In [1]:
import requests
BASE_URL = 'http://localhost:5000'

def report(msg):
    requests.post(BASE_URL + '/spam/report',
             json={'message': msg}
            ).ok

def is_spam(vector):
    data = requests.get(BASE_URL + '/spam/detect',
                        params={'vector': ','.join(str(v) for v in vector)}
            ).json()
    return data['spam'], data['confidence']

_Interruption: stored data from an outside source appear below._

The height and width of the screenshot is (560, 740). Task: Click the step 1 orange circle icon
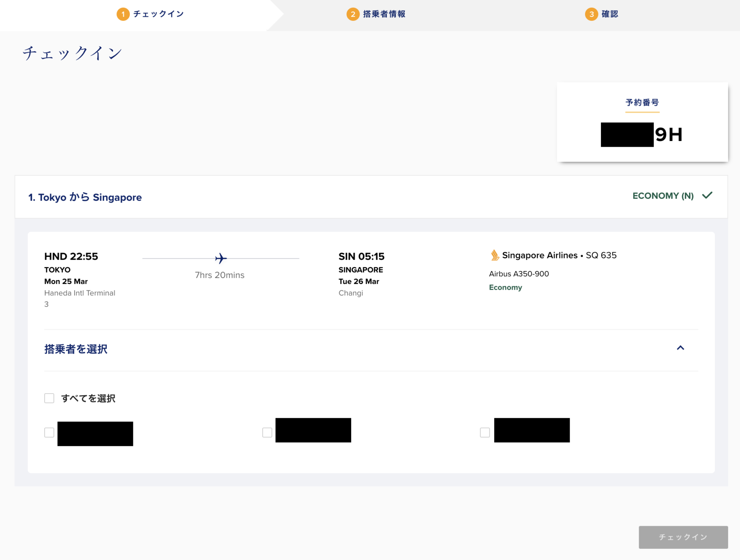[x=123, y=14]
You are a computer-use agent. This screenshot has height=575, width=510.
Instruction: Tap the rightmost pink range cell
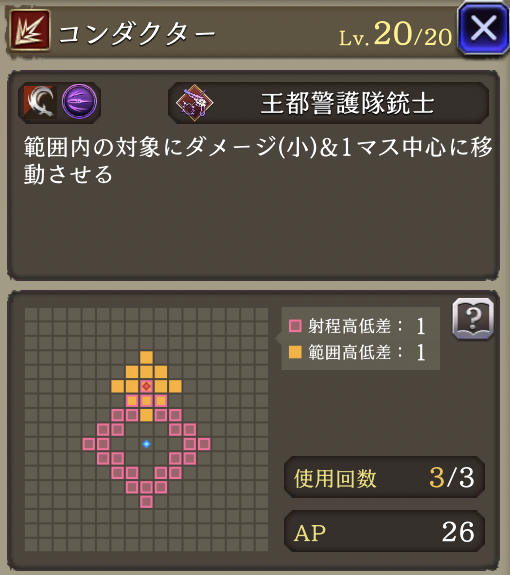[204, 444]
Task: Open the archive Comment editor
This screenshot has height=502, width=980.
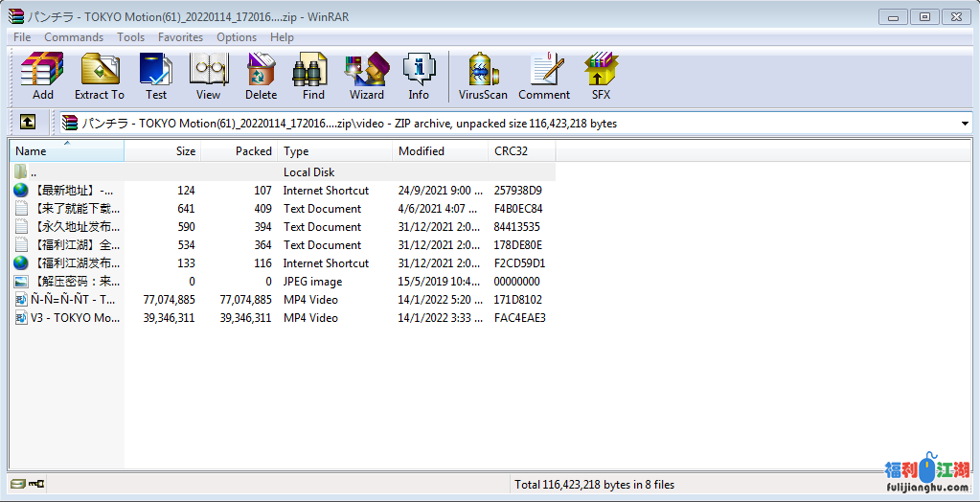Action: pyautogui.click(x=544, y=76)
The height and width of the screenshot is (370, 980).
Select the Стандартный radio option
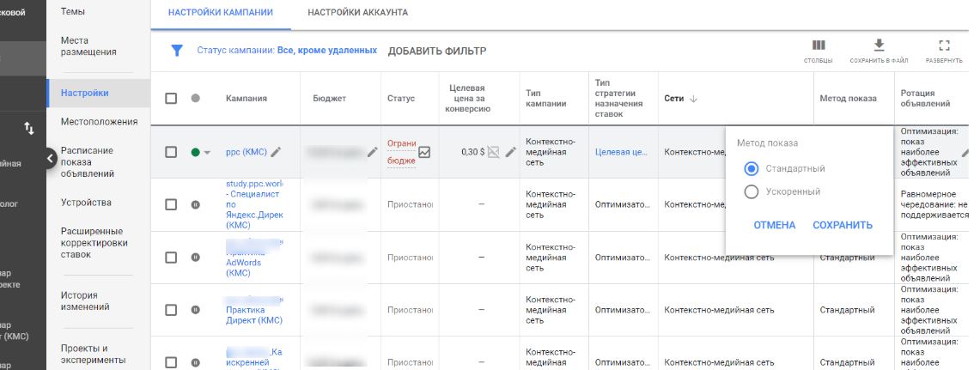[x=752, y=168]
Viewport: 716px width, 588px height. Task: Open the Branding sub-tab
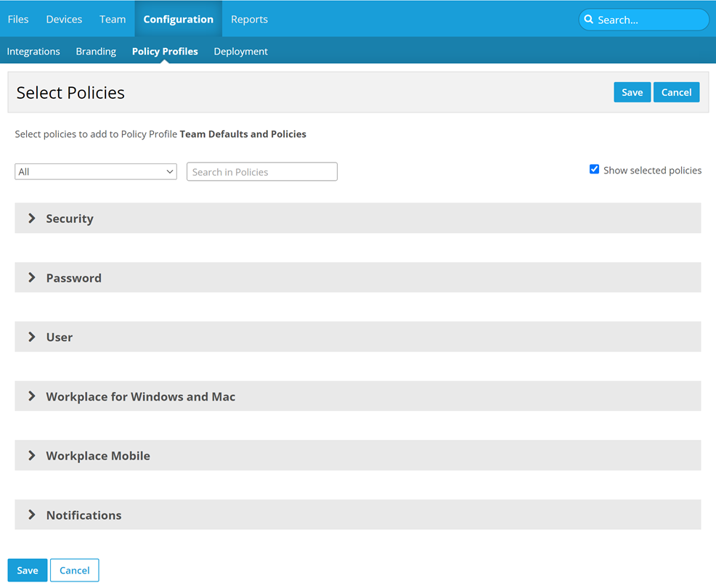tap(96, 52)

def get_word_vectors(indexes):
    data = requests.get(BASE_URL + '/words/vector',
                        params={'ids': ','.join(str(i) for i in indexes)}).json()
    return {int(k): v['vector'] for k,v in data['words'].items()}

def get_word_indexes():
    """return a dict of word to index."""
    content = requests.get(BASE_URL + '/words/list').content
    return {word: i for i, word in enumerate(content.split('\n'))}

In [128]:
WORD_INDEXES = get_word_indexes()


def calc_message(message):
    import random
    import numpy as np
    
    message = message.lower()
    
    indexes = [WORD_INDEXES[word] 
               for word in message.split(' ')
               if word in WORD_INDEXES]
    fakes = [random.randint(0, len(WORD_INDEXES)) for _ in range(20)]
    
    shuffled = indexes + fakes
    random.shuffle(shuffled)
    vectors = get_word_vectors(shuffled)
    
    vec_sum = sum(np.array(vectors[i]) for i in indexes).tolist()

    return vec_sum

In [38]:
def is_spam_message(msg):
    return is_spam(calc_message(msg))

In [136]:
spams = [
    'Hi are you looking for a sexy cool woman to spend time ,with well I,m lookin for a gentleman who still khowns how to treat a lady, I am here to u.http . G.lovendate.pw code: 605',
    'I offer you an exchange, you free register on my site http:\/\/rachelmel.pro\nConfirmation email and show me the screenshot. \nAfter that I\'ll send you my nude pics',
    '''Hi, do I know u? you just showed up in my kik hmm.. my friends warned me that there are many fake accounts and bots here, no offense, are u a real person? If you are a real person, you won't have any trouble liking my pic, will you;)? the one where I'm wearing a white swimming suit. This way I'll be convinced that you are real'''
]

good = [
    'Hi I am your mother and I love you',
    'Did you watch the movie last night?',
    'Whats up with all the weird clouds?',
]

In [114]:
# register spam messages
for msg in spams:
    for i in range(4):
        report(msg)

In [115]:
is_spam_message(good[2])

(False, 0.8641516840020381)

In [117]:
is_spam_message(spams[1])

(True, 1.0)

In [129]:
is_spam_message('Hey Doody What is up?')

(False, 0.6815927618764492)

In [138]:
>>> import re
>>> string = spams[2]
>>> pattern = re.compile("^\s+|\s*[, \.\?]\s*|\s+$")
>>> print([x for x in pattern.split(string) if x])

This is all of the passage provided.